En invierno, múdate de piel

El frío nos seca la piel y nos la vuelve mucho más áspera. Pero no sólo eso… Rosáceas, aspecto apagado y cansado y hasta la aparición de grietas son algunas de sus consecuencias más frecuentes. Si queremos evitar que el invierno cause demasiados estragos en ella, es necesario prepararla adecuadamente para las bajas temperaturas y extremar su hidratación diaria con cremas, mascarillas y exfoliantes no sólo en nuestro rostro, sino en todo nuestro cuerpo.

 

La aparición de la piel seca en esta época del año se debe fundamentalmente a una mayor pérdida de agua transepidérmica que durante el resto de estaciones. Por tanto, no dudes en alimentar más y mejor tu piel durante estos meses. Geles y cremas muy hidratantes, bálsamos concentrados y compuestos con un alto contenido en nutrientes, antioxidantes y vitaminas serán tus grandes aliados.

El enrojecimiento de la piel durante el invierno se produce por la reducción de las ceramidas, es decir, los lípidos epidérmicos que regulan la microcirculación sanguínea y que pueden producir incluso ciertas inflamaciones vasculares. Combátelos con exfoliantes y peelings altamente hidratantes. Su propio modo de uso te obligará a darte pequeños masajes en tu rostro que activarán tu circulación y prepararán mejor la piel ante los agentes externos.

El uso de mascarillas una o dos veces por semana es el complemento perfecto al tratamiento diario que necesita tu piel. Potenciar la hidratación, eliminar las células muertas, cuidar la firmeza y la elasticidad y mejorar el aspecto, el brillo y el color de la piel son algunos de los beneficios asociados al uso de mascarillas.

Los exfoliantes, por su parte, serán de gran ayuda estos meses para eliminar las impurezas y mantener el proceso de regeneración celular. El proceso combinado por el uso de aceites aportará luz y devolverá suavidad a la piel seca y agrietada por las bajas temperaturas.

Aunque nos cueste creerlo, en invierno también debemos protegernos de las radiaciones del sol ya que, si bien no son tan potentes como en verano, sí que afectan a nuestra piel.

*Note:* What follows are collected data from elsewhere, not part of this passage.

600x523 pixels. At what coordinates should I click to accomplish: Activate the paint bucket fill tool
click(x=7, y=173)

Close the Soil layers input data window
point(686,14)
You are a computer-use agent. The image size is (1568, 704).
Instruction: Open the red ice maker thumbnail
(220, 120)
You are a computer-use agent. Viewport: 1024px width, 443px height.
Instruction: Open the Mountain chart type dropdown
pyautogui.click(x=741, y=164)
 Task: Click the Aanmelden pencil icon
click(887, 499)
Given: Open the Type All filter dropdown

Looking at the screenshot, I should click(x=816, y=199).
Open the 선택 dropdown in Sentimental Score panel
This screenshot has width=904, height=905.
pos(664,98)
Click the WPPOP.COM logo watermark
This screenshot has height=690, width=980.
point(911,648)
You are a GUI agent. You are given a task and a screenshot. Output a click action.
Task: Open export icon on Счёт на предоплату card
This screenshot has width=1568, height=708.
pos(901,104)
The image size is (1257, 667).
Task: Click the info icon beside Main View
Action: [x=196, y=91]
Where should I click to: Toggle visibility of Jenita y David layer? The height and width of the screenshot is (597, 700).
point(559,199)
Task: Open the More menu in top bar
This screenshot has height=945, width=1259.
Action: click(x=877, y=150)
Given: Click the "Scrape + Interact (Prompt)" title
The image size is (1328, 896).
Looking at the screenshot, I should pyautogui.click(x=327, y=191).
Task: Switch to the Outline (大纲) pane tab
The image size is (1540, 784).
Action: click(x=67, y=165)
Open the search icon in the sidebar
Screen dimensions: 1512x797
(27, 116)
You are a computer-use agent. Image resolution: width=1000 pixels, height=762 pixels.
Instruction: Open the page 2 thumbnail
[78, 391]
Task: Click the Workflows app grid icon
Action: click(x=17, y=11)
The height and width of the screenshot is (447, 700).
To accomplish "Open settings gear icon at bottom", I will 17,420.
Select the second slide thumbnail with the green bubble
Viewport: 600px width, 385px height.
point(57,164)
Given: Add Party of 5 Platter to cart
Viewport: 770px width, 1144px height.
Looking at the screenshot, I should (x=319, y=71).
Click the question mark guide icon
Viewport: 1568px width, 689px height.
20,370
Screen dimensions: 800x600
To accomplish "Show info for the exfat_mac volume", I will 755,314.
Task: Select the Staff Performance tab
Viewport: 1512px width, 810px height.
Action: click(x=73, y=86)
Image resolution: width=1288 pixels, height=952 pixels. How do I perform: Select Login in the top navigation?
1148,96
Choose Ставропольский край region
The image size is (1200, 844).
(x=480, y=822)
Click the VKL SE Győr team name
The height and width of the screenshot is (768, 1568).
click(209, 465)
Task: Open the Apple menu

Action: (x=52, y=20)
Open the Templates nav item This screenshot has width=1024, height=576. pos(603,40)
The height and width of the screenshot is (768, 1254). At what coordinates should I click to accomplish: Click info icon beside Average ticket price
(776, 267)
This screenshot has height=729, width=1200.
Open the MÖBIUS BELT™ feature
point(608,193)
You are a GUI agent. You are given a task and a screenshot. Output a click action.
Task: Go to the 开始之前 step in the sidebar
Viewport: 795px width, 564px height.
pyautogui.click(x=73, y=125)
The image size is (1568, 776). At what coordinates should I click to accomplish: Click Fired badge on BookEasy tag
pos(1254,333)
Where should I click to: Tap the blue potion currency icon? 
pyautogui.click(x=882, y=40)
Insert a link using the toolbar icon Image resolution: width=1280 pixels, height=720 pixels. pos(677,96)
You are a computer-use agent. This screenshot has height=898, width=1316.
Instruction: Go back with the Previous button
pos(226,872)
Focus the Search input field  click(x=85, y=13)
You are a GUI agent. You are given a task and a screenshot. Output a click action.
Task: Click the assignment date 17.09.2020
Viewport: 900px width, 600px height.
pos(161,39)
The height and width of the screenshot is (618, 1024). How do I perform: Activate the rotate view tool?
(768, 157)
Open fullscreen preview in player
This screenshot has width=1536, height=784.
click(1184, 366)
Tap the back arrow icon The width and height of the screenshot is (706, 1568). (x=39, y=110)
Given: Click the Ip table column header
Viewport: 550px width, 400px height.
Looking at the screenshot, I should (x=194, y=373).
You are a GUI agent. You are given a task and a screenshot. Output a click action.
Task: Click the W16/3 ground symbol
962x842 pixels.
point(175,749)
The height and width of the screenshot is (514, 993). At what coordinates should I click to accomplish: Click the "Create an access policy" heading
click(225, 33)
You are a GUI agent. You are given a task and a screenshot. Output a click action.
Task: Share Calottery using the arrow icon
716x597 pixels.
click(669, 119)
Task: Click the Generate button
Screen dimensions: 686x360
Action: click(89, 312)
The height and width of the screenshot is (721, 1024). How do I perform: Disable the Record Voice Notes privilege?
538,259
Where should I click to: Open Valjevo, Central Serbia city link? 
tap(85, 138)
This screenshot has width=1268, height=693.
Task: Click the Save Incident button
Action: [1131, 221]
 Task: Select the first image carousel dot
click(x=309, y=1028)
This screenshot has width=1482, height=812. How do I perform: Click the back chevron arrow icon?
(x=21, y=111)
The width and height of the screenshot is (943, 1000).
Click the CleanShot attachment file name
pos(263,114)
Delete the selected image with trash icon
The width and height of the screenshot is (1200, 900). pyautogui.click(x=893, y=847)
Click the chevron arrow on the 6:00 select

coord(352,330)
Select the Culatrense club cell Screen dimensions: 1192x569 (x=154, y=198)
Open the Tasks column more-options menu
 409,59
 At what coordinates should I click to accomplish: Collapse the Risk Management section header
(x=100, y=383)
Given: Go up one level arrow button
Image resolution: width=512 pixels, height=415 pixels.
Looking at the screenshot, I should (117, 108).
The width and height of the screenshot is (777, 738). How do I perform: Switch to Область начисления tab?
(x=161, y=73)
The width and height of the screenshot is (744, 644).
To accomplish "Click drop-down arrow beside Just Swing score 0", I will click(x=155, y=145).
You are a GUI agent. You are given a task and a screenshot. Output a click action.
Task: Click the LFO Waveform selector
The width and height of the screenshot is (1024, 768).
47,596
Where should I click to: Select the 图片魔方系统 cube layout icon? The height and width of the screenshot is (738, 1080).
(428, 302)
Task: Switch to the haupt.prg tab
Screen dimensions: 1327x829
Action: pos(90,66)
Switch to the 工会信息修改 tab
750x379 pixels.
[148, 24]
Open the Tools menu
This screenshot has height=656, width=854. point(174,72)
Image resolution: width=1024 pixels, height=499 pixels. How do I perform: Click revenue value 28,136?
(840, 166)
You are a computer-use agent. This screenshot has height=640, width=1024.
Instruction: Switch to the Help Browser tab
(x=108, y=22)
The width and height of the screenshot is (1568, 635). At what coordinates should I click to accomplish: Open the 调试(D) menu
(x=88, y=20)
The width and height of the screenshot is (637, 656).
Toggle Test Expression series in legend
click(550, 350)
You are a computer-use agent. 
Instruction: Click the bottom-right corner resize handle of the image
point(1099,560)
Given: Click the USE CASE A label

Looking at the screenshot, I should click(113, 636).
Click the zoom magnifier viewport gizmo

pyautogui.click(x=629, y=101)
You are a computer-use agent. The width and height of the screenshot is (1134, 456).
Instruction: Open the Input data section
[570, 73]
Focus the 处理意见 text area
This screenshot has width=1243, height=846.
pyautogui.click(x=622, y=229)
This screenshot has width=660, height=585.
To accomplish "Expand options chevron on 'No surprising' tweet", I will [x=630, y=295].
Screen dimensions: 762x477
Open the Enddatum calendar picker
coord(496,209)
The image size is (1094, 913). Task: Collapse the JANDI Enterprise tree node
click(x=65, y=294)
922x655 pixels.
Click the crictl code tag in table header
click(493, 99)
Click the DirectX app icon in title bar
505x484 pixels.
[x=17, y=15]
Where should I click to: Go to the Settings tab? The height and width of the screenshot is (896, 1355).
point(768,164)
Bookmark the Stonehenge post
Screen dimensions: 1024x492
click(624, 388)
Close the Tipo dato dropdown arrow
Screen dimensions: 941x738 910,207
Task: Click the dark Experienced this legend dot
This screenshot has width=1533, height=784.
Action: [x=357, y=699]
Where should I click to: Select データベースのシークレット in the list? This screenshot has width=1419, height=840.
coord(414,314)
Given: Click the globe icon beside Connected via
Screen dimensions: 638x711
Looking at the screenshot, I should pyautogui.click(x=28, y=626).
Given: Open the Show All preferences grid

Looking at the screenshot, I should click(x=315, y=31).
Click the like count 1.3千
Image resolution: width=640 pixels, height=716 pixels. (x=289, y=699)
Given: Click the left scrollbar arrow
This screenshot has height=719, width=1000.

Así, continúa usando diariamente cremas con fotoprotección solar y, si piensas estar en contacto con la nieve, extrema el factor de tu crema de piel y labios.

Si quieres completar el tratamiento de tu piel apuesta por incluir más frutas ricas en vitamina C (naranja, mandarina, pomelo, limón, kiwi…) en tu dieta diaria; los antioxidantes que incluyen te ayudarán a combatir el envejecimiento de la piel.